Start of Block
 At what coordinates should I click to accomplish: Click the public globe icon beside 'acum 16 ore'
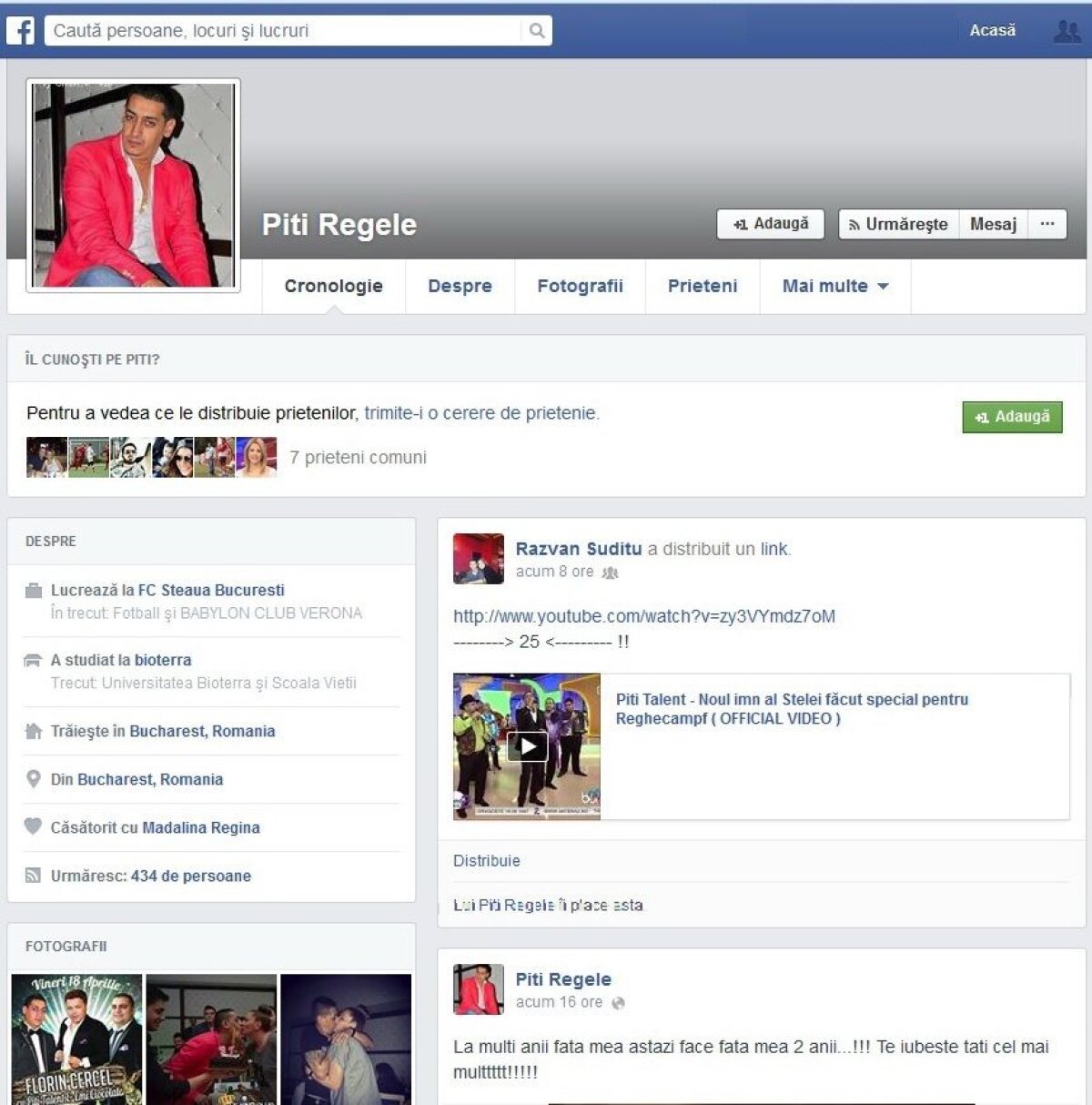point(619,1003)
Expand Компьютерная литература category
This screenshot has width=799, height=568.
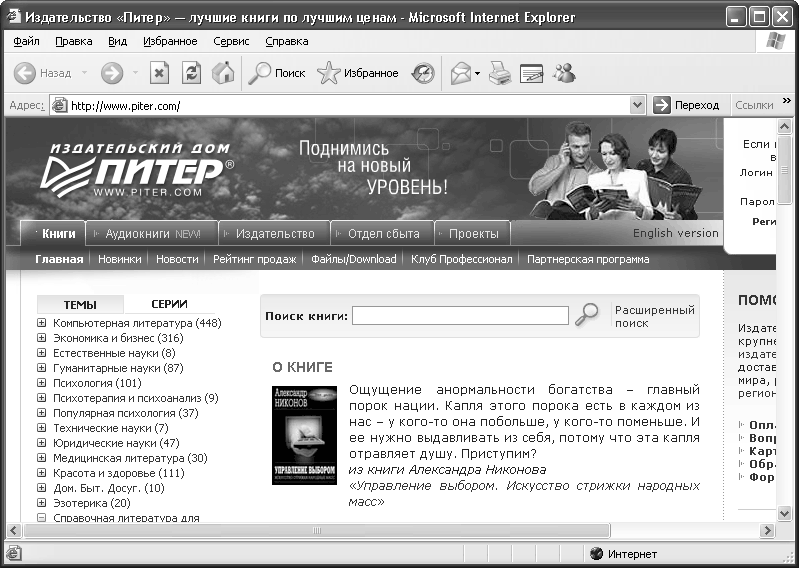(42, 324)
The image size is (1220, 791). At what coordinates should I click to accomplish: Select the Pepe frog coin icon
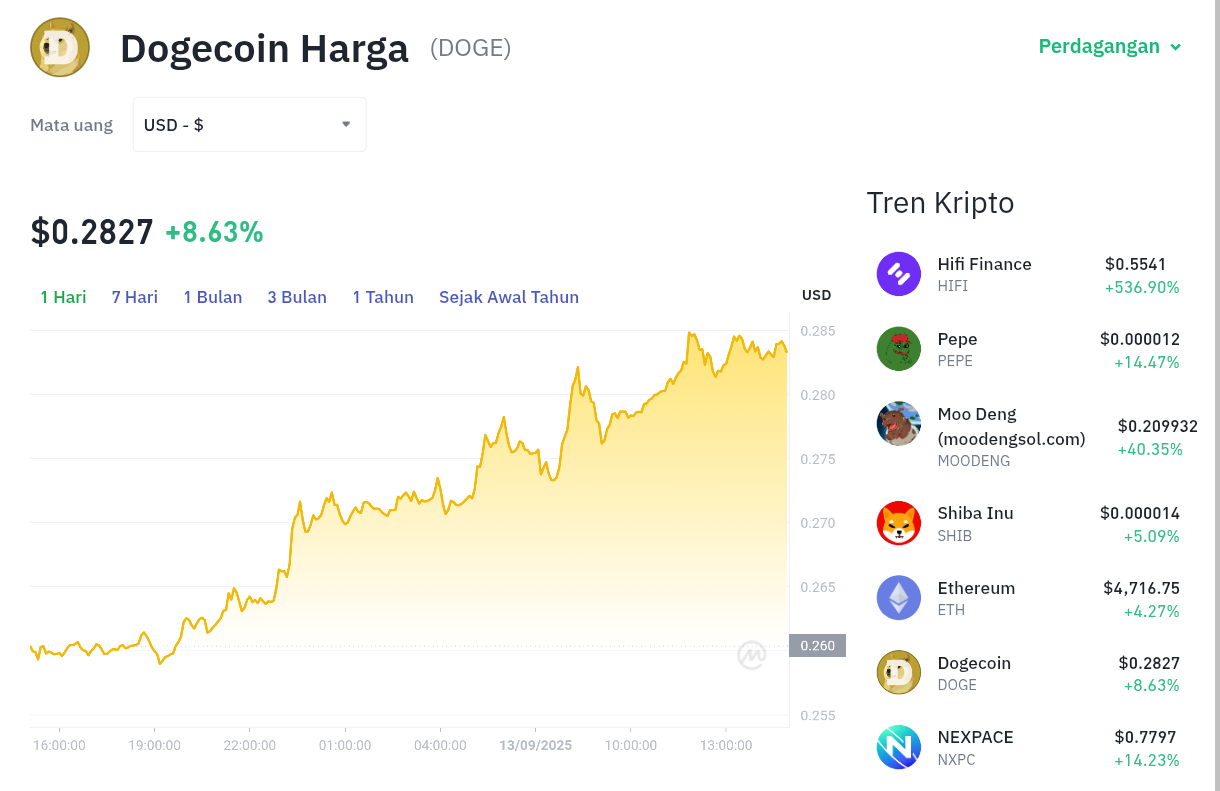pyautogui.click(x=899, y=349)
End of Block
WHAT IS REQUIRED:
Keep the pictures out and print all the records exactly as they are.

WRITTEN ANSWER:
 At what coordinates should I click to accomplish: Click the public globe icon beside 'acum 16 ore'
point(619,1003)
Expand Компьютерная литература category
This screenshot has width=799, height=568.
(42, 324)
The image size is (1220, 791). At what coordinates should I click to accomplish: Select the Pepe frog coin icon
pyautogui.click(x=899, y=349)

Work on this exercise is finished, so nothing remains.